● **The problem**:
Keep to one stretch of the data below, the lines from the one with "Given: Click the blue help icon under 附加参数" up to and including the one with "Open the Fairy", and return that stretch exactly.
======== Material supplied
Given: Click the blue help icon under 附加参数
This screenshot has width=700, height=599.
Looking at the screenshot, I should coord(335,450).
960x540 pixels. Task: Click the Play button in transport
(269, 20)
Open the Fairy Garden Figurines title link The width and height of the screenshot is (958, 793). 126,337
================
======== Material supplied
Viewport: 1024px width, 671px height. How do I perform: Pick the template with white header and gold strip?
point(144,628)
================
● **Response to this task**:
Given: Click the blue help icon under 附加参数
This screenshot has width=700, height=599.
Looking at the screenshot, I should coord(335,450).
960x540 pixels. Task: Click the Play button in transport
(269, 20)
Open the Fairy Garden Figurines title link The width and height of the screenshot is (958, 793). 126,337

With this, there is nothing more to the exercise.